» **Objetivo**: Actualiza el tramo del texto sobre PDVSA que va desde "Día a día aparecen" hasta "evidente y dramática.": reescríbelo poniendo "caída" en lugar de "desplome".

» **Fragmento del texto**:
--------------------------------------------------

Día a día aparecen en los medios historias que reflejan la destrucción de la estatal Petróleos de Venezuela S. A. (PDVSA), otrora una de las más respetadas del mundo. Inversión declinante, corrupción, mal manejo de los yacimientos, accidentes, desastres ambientales, robo de equipos, emigración del capital humano constituyen la realidad detrás de este colapso. Los altos precios del petróleo ocultaban dicha realidad, pero su desplome la ha hecho evidente y dramática.

Cuando Chávez ganó las elecciones en 1998, el precio del barril tocó su mínimo desde los años setenta, por debajo de los 10 dólares. Cuando él murió, en 2013, estaba por encima de los 100 dólares. La estadía de Chávez en el poder tuvo una sincronía singular con el ciclo de precios y con el ciclo de inversión en Venezuela. No solo se benefició del auge del precio, sino de la apertura de la industria petrolera al capital privado en los años noventa.

--------------------------------------------------

» **Datos registrados**:

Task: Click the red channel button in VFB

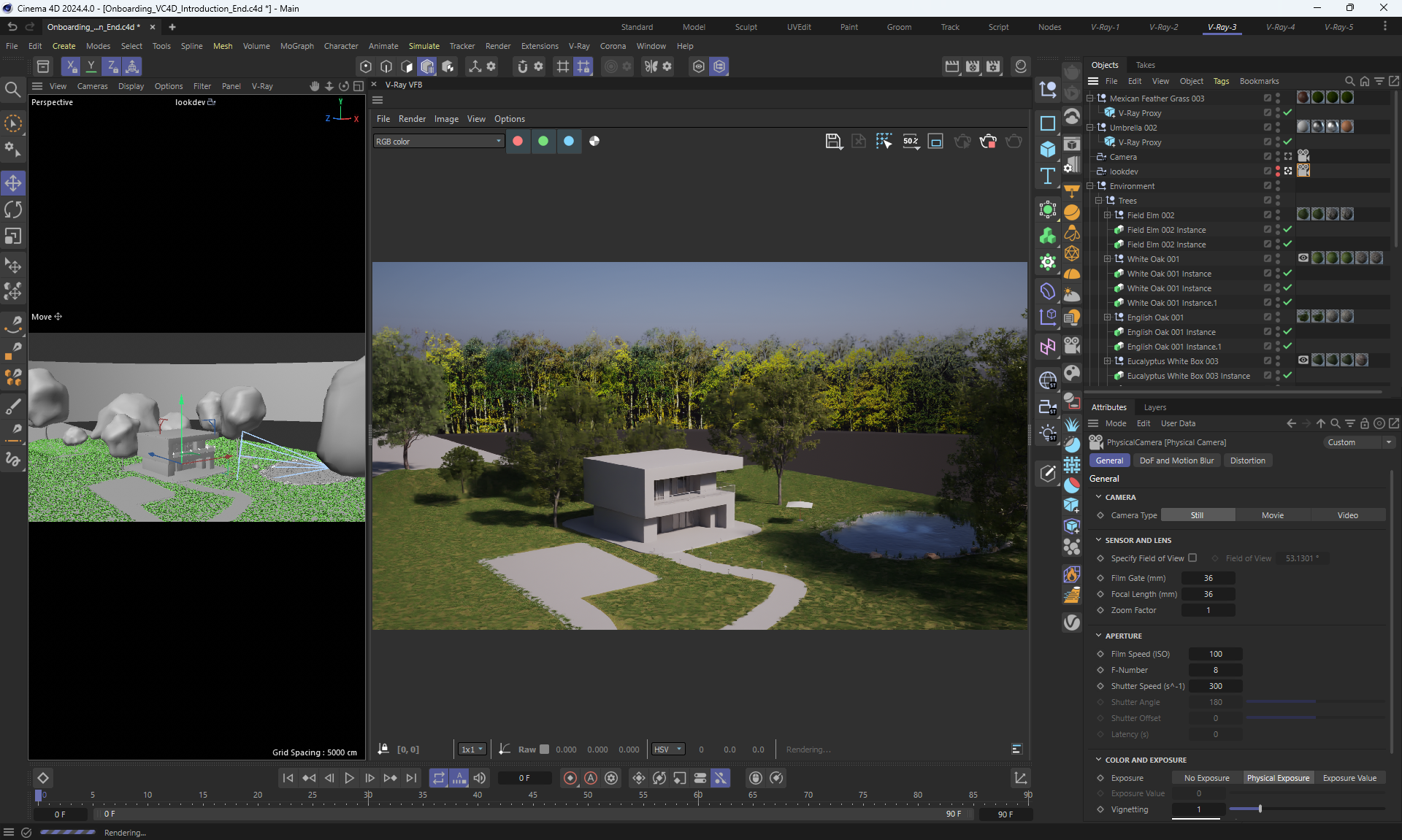Action: 518,142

--------------------------------------------------

» **Solución**:
Día a día aparecen en los medios historias que reflejan la destrucción de la estatal Petróleos de Venezuela S. A. (PDVSA), otrora una de las más respetadas del mundo. Inversión declinante, corrupción, mal manejo de los yacimientos, accidentes, desastres ambientales, robo de equipos, emigración del capital humano constituyen la realidad detrás de este colapso. Los altos precios del petróleo ocultaban dicha realidad, pero su caída la ha hecho evidente y dramática.